TECHNICAL FIELD
The present invention relates generally to communication in a backplane signal channel and in particular, but not exclusively, to improving signal quality through impedance matching in a backplane signal channel.
BACKGROUND
FIG. 1A illustrates an embodiment of a blade server 100, which includes a printed circuit board known as a backplane 102. Blade 104, which in one embodiment is a server, is mechanically attached and electrically coupled to the backplane 102 using socket 106. Blade 104 uses backplane 102 to communicate with other blades also coupled to the backplane through a signal channel 110 within backplane 102. Blade 104 communicates with signal channel 110 through one or more stubs 112 that extend through the thickness of the backplane. For example, blade 104—or, more specifically, circuitry on blade 104—communicates with channel 110 via stub 112.
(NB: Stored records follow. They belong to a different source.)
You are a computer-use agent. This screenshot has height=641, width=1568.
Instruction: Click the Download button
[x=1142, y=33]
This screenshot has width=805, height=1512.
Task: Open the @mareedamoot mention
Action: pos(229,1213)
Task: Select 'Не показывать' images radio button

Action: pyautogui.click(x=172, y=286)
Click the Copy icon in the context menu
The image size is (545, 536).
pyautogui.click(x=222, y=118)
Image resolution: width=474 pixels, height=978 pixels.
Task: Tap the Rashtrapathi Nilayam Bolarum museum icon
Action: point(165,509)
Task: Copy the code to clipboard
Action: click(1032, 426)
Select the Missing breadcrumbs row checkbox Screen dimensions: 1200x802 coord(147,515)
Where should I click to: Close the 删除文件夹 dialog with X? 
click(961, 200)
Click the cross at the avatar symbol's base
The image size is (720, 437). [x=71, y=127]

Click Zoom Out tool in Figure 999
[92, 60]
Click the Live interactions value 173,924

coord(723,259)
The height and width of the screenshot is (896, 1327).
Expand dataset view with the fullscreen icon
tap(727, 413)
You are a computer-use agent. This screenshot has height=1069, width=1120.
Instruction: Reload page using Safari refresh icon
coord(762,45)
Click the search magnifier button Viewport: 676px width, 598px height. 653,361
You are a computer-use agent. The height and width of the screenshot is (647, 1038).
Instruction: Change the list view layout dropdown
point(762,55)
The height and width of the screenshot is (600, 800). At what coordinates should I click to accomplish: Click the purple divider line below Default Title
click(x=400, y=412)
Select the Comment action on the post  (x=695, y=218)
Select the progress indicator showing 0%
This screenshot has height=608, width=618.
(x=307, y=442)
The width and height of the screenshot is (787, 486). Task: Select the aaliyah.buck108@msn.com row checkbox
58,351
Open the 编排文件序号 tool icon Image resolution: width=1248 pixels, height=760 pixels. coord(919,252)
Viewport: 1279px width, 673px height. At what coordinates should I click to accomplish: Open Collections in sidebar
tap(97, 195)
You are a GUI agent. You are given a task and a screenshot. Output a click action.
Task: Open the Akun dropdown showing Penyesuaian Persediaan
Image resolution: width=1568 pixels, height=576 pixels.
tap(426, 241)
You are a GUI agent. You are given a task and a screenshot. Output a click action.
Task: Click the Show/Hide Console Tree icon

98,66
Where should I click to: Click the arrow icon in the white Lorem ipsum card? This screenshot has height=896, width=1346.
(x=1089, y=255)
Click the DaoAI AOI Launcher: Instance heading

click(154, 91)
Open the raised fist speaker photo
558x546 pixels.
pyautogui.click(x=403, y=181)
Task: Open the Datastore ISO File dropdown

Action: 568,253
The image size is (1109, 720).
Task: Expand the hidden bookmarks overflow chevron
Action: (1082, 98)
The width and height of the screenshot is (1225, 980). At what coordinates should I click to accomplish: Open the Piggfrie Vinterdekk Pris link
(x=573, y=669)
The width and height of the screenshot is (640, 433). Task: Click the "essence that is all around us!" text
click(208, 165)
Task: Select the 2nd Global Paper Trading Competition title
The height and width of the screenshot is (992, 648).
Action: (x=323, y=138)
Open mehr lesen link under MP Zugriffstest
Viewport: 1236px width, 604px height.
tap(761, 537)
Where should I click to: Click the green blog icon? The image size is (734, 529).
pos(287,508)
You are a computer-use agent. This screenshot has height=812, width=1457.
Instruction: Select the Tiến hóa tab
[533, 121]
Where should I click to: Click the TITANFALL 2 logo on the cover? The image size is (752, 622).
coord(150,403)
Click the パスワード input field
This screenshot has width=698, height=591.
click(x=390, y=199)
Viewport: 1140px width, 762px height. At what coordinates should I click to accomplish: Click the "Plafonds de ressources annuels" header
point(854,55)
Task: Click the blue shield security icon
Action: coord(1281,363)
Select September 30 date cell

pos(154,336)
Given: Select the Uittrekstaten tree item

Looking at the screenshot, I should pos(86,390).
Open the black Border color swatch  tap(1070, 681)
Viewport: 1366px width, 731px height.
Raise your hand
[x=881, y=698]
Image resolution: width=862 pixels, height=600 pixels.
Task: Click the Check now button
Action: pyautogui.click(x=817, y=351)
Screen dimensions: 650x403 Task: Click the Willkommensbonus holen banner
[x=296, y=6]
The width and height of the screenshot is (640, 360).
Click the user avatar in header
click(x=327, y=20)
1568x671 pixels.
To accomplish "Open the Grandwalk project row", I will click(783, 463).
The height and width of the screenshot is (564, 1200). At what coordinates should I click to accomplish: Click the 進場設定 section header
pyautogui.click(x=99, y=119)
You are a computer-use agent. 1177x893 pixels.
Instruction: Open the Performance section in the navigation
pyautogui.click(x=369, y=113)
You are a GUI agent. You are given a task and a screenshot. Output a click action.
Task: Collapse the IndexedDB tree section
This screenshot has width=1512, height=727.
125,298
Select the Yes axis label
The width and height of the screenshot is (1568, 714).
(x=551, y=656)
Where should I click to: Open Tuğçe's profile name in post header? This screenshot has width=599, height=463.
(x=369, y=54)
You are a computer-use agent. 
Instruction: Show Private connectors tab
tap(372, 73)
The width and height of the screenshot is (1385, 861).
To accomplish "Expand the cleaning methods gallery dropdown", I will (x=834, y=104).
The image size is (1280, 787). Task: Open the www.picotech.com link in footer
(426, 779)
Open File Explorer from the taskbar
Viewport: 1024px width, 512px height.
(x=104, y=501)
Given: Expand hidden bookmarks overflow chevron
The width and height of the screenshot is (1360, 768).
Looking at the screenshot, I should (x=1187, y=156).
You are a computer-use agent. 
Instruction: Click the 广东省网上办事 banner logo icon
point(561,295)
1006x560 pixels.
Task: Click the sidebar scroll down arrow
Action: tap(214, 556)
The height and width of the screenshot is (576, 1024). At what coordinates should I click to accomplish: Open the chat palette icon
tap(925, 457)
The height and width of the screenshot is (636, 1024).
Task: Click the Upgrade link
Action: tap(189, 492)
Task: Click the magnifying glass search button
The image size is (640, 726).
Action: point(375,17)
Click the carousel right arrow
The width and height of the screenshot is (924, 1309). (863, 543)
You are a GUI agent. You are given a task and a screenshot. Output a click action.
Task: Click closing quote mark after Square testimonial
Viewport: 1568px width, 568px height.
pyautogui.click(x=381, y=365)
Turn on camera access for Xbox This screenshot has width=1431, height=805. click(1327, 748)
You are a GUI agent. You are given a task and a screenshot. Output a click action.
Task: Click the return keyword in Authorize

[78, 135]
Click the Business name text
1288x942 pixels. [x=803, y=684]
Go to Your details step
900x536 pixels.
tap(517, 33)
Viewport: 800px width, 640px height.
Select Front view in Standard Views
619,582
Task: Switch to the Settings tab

FIG. 1A illustrates a phenomenon that occurs when a signal is sent or received by blade 104 through stub 112. For example, when a signal originating from blade 104 is launched into stub 112, a first part 118 of the signal travels down the stub and into the channel 110. A second part 116 of the signal, however, travels to the end of stub 112. When the second part 116 of the signal arrives at the end 114 of the stub, it reflects from the end and travels back up stub 112 and at least partly into channel 110. If the data rate of the signal is low and the length of signal channel 112 is small, the reflection of the signal from the stub end usually does not create serious problem, but when the data rate of the signal is high and the length L of signal channel 112 is large, more serious problems begin to occur.
FIGS. 1C and 1D illustrate the problem that occurs with a long signal channel 112 and a high data rate differential signal. FIG. 1B illustrates the differential input signal, measured by the voltage difference between the positive input voltage Vinp and negative input voltage Vinn at the locations shown on blade 204 in FIG. 2A. FIG. 1C illustrates the differential output signal, measured by the voltage difference between the positive output voltage Voutp and negative output voltage Voutn at the locations shown on blade 204 in FIG. 2A. Normally, both FIGS. 1B and 1C should exhibit the well-known “open eye” pattern characteristic of differential signals, and in a perfect communication system, the eye pattern at the input would be perfectly replicated at the output—in other words, the output pattern in FIG. 1C would look exactly like the input pattern in FIG. 1B. Both figures shown that, due to the signal reflection phenomenon discussed above in FIG. 1A, the expected “open eye” pattern becomes somewhat distorted at the input and much more substantially distorted at the output. So much distortion can occur that, as shown in FIG. 1C, the “open eye” pattern closes meaning, essentially, that the signal has become scrambled. The voltage spread has also narrowed, meaning that signal energy has been lost between blades. Among other things, this makes it difficult to decode the signal when it is received.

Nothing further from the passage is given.